Fig 10. Comparison of the effects of inhibition of transcription versus translation on infecting genome localisation.

(a) Infection and analysis as for Fig 9 in this case extended until 8 hpi, revealing the maintenance of tight condensed foci in the presence of Act D. (b) Comparison of genome localisation at 3 hpi in Act D treated versus CHX treated cells. Circles indicate the feature of genome clustering seen in CHX treated cell as opposed to the more typical individual foci (arrowed) for Act D. (c) The SDI distribution among populations of Act D and CHX treated cells were calculated as discussed in the text and materials and methods. SDIs close to 1 indicate a tendency to dispersion while closer to 0 indicates clustering. The differences in SDI frequency distributions between Act D and CHX were highly significant with that of CHX reflecting a clear trend to clustering. Histograms of the SDI were calculated from 50 nuclei from each group and the difference in distributions calculated using the Kolmogorov-Smirnoff test (p < 0.0001, D = 0.52). (d) Independent estimation of clustering by calculation of the K-function at increasing length of test radii. Data shown are the mean +/- sem of the K function for radii between 0.11μm and 6 μm, with corresponding low and high quantiles (0.01 and 0.99 respectively) for 47 cells treated with Act D and 52 cells treated with CHX. The tendency towards clustering is highly significant for the CHX treated cells.

Fig 11. Effects of drug treatment on genome nuclear entry.

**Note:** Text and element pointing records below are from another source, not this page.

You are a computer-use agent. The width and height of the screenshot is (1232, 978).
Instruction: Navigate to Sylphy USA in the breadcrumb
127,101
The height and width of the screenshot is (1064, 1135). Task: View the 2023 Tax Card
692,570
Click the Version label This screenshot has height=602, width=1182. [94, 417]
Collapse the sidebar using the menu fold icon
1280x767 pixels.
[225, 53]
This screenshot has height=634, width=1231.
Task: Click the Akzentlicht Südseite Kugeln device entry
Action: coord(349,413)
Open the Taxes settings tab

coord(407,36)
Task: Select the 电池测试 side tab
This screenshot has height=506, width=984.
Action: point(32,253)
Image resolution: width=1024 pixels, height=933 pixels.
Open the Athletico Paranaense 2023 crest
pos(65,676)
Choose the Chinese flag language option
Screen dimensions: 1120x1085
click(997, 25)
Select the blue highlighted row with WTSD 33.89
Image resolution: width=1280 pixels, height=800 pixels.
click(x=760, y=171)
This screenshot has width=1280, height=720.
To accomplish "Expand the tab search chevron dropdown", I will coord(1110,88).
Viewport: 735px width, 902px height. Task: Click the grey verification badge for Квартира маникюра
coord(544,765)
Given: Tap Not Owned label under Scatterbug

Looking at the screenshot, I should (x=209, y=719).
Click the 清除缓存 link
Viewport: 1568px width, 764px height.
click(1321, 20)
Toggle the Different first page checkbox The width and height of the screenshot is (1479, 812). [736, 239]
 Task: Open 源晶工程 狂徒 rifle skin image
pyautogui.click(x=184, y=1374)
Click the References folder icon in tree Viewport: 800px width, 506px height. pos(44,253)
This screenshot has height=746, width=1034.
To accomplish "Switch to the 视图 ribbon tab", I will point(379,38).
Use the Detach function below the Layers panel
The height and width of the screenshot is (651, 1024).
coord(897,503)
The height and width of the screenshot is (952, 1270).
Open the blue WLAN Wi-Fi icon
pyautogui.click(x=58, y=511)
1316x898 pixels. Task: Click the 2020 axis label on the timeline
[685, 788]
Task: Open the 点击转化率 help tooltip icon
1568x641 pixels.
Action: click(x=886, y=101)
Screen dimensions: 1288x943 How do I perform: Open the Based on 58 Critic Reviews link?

Cells were mock-treated or treated with MG132 (10 μM), Leptomycin B (20 nM) or nocodazole (2 μM) as indicated. Inhibitors were added to cells for 1 hr prior to infection with HSV^EdC (moi 10). Cells were analysed at 0.5 hpi for the localisation of EdC-labeled genomes as described for other figures. For MG132 we also analysed genome localisation at 1 hr. (a) Each panels shows a representative image at high magnification (x63 objective) together with histograms of quantitative evaluation of the frequency of numbers of genomes/nucleus observed for each condition (at least 200 nuclei for each). (b) Box and whisker plots for data in (a). Box shows 2^nd and 3^rd quartiles with a horizontal bar in the middle showing the median, while whiskers show up to 5–95% of the total population. ‘+’ denotes the mean value. Unpaired two-tailed t-tests were used for statistical results (ns = not statistically significant, *** = p<0.0001). In this experiment infection even in the untreated sample was somewhat less efficient than standard, but there was no significant difference with either MG132 or Leptomycin B at 30 min and no diference for MG132 at 1 hr. In contrast, Nocodazole treatment resulted in a substantial and significant reduction in accumulation of uncoated nuclear genomes as discussed in the text.

Fig 12. Model for HSV genome dynamics in nuclear entry, compaction and ICP4 association.

We propose a model for spatiotemporal dynamics of the infecting HSV genome. The genome is indicated in blue. Progressive phases reflecting observations on certain qualitative features of genome organisation (which will naturally not occur completely synchronously), are demarked as phase 1–4. For clarity and ease of discussion, the inner part of the circle indicates only genomes, while the outer part indicates the association of genomes with the regulatory protein ICP4 (indicated in red). The bottom sections in shaded background indicate features delineated in the presence of inhibitors. Replicated progeny genomes are indicated in phases 3–4 in black. Details of the model are as discussed in the text.